• [Exercise requirements]
Every line of the material below needs to be written out exactly, please.

╔══

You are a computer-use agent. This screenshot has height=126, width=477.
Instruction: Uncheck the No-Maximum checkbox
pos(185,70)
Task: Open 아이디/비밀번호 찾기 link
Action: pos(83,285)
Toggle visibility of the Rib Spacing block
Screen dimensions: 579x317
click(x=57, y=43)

╚══

• [Written response]
You are a computer-use agent. This screenshot has height=126, width=477.
Instruction: Uncheck the No-Maximum checkbox
pos(185,70)
Task: Open 아이디/비밀번호 찾기 link
Action: pos(83,285)
Toggle visibility of the Rib Spacing block
Screen dimensions: 579x317
click(x=57, y=43)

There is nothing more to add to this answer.